Love is only fully realized, only fully unconditional, when it is being shared freely from heaven above and upon the earth below. We who are fully and unconditionally loved by God honor and abide in that love most completely and faithfully when we eagerly and gladly share that love with others. To look lovingly after the interests of others inescapably benefits everyone in the community and therefore benefits oneself.
Just be careful not to let your extension of unconditional love provide an excuse for failing to attend to your own needs and exercise good stewardship of self, or create a smoke-screen for hiding your own desperation and deficiency. Paul assumes in all this that we’re all well-versed in honest self-assessment, that you know where you stand, where your strengths and weaknesses lie, and that you will build upon your strengths and shore up your weaknesses through prayer and spiritual discipline.

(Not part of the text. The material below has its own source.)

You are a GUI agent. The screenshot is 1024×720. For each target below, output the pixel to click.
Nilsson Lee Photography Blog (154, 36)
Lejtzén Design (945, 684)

As great and powerful as unconditional love is, it crashes and burns when it becomes an excuse for avoiding good self-care or clouding honest self-assessment. Absent the stewardship of self-care that Paul assumes exists in everyone, love cannot properly engage the person you really are with another. You cannot enter into the brokenness of another without entering into the brokenness of yourself.
Yet, in the end, despite all its complexities and ambiguities, love endures – in Paul’s eyes, even greater than faith and hope.

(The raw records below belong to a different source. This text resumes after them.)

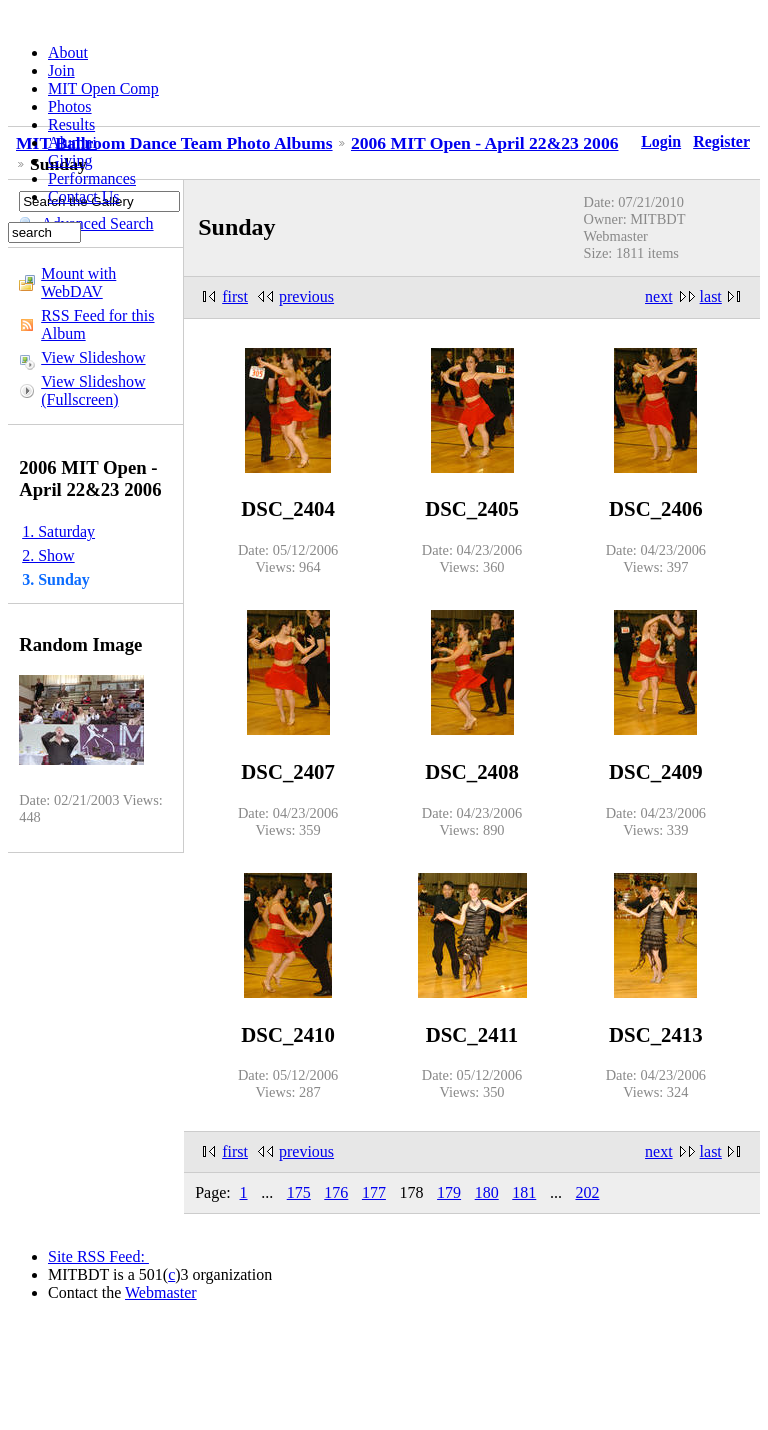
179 (449, 1192)
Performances (92, 178)
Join (61, 70)
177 (374, 1192)
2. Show (48, 555)
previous (306, 296)
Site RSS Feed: (98, 1256)
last (711, 296)
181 (524, 1192)
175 (299, 1192)
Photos (70, 106)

That means that the unconditional love we share endures beyond us to become our legacy. Our sharing of unconditional love is the compassion, the empathy, the forgiveness – the grace, that we leave behind in the souls and spirits of others.
Taking seriously that our unconditional loving is our legacy – what we leave behind after we’re gone – demands a Spirit-led reorganization of one’s priorities, an honest reassessment of how we spend (or hoard) our time, talent, and treasure, and a faithful redistribution of those gifts that expresses God’s love for us. And in all that reorganizing, reassessing, and redistributing, the God of Love is glorified, and our legacy of love is maximized.

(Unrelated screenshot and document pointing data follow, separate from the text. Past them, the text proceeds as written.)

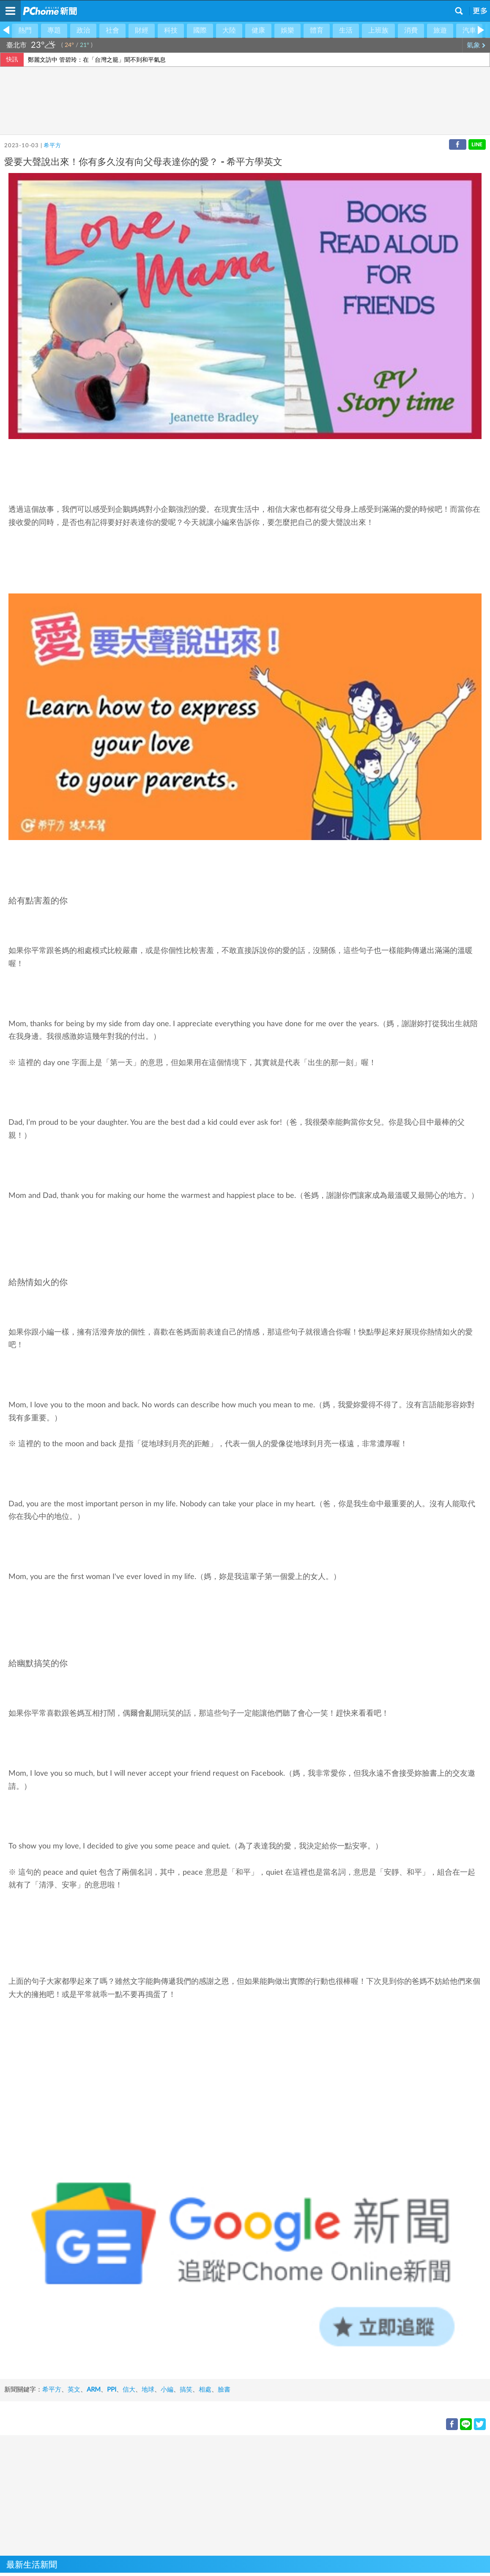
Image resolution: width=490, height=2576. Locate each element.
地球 (148, 2390)
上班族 (378, 30)
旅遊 (440, 30)
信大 (129, 2390)
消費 (411, 30)
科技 (171, 30)
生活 (346, 30)
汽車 (469, 30)
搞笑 (186, 2390)
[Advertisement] (245, 2494)
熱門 (25, 30)
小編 (167, 2390)
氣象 (476, 45)
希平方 (52, 145)
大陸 (229, 30)
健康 (258, 30)
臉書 (224, 2390)
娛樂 (287, 30)
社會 (112, 30)
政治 (83, 30)
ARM (94, 2390)
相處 (205, 2390)
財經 (141, 30)
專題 (54, 30)
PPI (111, 2390)
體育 (316, 30)
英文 (74, 2390)
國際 (200, 30)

The artworld has long depicted faith, hope, and love as three women. You see them, for example, in El Greco’s Modena Triptych, in which three women stand together at the crucifixion of Christ. El Greco depicts Love surrounded by children clinging to her legs and resting in her arms. El Greco seemingly understands as Paul does that Love is known by her offspring and the company they keep.
And thus ancient, ever-true words beg hard questions: What kind of children are you raising? What kind of legacy are you nurturing? What kind of person does God want you to become?
Pastor Grant M. VanderVelden shared this message on Sunday, September 11 , 2022, as part of his current sermon series, “Becoming Disciples: The Story of God with Us.” Scholarship, commentary, and reflection by J. Paul Sampley inform the message.